Once we dispense with the idea that vaccine rollout will be a deus ex machina which will take us back to normality (end the story so we can begin at the beginning) we’re faced with the question of what the world will look once we move into a situation of mitigated threat and an endemic virus. How will vaccine nationalism intersect with the existing rise of nationalist populism with its powerful imaginary of protecting ‘in here’ from the threats circulating ‘out there’? I found this piece from Richard Seymour very helpful for thinking through these questions:

There is also the problem that the virus will definitely evolve. This virus has demonstrated a slower rate of mutation and evolution than others. What is more, most of the mutations would probably be disadvantageous to its virulence. However, the more the virus spreads, the more chances it has of throwing up a mutation that enhances its virulence and deadliness. This, despite Dido Harding’s embarrassing claim to the contrary, is well-understood. The government, in allowing the disease to spread as it did, bears some responsibility for enabling new strains to emerge. New strains will emerge and they will spread, through air travel and supply chains. It will be no good if some rich countries have vaccinated their citizens against the dominant strain, unless they fully intend to close their borders and shut down imports for good, which not even the most belligerent nationalist proposes to do. Among the things that the pandemic has exposed are the contradictions and futility of nationalism when the web of life is global.

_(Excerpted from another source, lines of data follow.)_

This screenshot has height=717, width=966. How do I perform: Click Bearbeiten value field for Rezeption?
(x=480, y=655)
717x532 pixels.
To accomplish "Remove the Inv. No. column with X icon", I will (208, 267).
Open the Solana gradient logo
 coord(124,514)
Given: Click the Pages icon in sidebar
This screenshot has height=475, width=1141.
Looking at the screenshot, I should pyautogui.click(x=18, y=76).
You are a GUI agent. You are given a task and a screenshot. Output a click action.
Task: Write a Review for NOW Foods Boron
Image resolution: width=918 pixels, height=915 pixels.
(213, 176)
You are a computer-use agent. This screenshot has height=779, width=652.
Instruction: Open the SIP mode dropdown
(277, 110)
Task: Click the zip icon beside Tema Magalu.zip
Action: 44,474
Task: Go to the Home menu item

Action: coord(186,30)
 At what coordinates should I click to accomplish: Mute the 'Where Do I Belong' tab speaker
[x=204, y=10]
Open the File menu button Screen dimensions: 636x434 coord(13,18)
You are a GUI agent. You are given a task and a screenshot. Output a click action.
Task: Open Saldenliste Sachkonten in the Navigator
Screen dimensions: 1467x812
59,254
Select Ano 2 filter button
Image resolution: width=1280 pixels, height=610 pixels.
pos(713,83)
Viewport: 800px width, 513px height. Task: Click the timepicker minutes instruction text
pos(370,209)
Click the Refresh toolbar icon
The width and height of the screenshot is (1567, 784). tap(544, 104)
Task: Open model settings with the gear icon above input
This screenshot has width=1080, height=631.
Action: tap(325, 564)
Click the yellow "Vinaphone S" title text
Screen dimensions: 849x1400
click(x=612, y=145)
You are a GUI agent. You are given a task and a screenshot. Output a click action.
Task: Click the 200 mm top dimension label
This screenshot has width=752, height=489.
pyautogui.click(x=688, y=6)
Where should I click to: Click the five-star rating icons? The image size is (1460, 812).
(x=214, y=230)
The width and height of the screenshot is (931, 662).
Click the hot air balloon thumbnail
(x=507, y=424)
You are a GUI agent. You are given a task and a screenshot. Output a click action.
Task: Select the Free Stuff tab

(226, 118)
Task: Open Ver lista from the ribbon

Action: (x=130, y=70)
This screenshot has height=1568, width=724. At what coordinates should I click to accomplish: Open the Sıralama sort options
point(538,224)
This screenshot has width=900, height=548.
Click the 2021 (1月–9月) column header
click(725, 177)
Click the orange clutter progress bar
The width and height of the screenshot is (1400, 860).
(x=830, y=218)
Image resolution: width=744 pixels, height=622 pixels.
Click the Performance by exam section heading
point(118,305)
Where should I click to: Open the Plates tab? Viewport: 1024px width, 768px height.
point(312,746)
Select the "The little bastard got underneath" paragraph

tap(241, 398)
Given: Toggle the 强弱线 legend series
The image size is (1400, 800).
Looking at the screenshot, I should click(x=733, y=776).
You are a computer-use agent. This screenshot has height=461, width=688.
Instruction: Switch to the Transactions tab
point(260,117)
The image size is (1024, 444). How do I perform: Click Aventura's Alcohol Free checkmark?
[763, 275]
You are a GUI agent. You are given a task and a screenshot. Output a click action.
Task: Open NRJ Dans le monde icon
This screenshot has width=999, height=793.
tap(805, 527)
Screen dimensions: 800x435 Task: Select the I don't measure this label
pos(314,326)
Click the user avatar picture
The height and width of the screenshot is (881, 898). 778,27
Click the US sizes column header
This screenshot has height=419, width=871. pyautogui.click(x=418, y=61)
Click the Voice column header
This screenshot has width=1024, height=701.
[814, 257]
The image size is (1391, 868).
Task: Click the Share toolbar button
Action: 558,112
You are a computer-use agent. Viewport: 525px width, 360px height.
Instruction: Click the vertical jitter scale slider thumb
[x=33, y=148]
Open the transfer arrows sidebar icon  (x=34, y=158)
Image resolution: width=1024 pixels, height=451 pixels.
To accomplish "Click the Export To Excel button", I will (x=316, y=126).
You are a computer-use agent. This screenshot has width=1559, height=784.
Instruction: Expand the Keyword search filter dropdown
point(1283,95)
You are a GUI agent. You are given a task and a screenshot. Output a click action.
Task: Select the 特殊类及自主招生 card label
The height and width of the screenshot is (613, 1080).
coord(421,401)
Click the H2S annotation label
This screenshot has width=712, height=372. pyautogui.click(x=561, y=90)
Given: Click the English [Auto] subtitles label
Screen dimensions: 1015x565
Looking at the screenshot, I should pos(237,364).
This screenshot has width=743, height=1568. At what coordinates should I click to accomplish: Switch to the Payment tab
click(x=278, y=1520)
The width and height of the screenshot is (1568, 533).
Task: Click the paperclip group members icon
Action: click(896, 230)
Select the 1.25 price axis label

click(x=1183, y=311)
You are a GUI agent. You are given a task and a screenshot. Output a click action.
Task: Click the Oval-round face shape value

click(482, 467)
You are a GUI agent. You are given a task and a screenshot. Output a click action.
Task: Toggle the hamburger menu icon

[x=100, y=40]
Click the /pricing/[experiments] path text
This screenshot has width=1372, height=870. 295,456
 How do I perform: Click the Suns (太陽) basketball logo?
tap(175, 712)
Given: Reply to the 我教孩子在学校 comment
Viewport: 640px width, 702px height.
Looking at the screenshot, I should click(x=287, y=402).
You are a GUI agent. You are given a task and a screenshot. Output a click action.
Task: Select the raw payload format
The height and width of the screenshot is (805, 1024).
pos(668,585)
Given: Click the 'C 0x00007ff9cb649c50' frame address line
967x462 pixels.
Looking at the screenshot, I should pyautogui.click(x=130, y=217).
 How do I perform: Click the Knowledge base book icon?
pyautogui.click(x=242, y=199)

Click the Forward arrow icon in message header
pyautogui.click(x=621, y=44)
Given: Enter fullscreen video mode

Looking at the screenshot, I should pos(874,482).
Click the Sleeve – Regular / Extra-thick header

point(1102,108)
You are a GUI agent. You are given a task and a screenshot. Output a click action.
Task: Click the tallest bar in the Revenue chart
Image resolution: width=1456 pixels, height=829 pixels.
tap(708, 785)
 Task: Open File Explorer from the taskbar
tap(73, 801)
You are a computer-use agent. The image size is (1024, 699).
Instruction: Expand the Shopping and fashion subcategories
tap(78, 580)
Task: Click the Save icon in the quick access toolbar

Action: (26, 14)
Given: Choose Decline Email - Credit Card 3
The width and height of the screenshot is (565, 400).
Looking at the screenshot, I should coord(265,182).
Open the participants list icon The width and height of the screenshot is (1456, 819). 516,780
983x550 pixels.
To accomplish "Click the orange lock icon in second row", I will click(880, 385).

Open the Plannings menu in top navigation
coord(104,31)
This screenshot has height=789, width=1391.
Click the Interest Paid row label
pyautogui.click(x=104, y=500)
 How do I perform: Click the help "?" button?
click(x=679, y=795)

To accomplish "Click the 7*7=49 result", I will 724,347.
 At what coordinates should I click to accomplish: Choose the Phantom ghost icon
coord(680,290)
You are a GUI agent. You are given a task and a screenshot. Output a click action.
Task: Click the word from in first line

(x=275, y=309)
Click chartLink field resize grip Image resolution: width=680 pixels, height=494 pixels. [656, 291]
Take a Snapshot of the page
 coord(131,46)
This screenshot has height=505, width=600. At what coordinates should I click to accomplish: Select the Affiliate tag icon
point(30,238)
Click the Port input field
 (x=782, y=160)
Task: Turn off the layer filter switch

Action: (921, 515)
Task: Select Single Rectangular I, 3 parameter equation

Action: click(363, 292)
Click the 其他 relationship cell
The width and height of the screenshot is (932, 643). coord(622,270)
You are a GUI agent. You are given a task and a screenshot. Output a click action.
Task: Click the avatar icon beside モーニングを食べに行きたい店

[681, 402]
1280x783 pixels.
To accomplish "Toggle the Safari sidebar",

There’s no putting this microbe back in the reservoir. The world is going to have to get used to an evolving Covid-19 virus, some strains of which will have a transmission advantage over those we’re used to, and will be more lethal. The government knows this, which is why they are developing a ten-year ‘endemic recovery plan‘. However, it suits them very well that the conversation should revolve around the fundamentally misleading, emotionally charged tropes of vaccine nationalism. Because if the conversation is about the government’s competence on this axis, it allows them to quietly set the agenda and the terms of any future debate, on the issue of long-term adaptation and survival.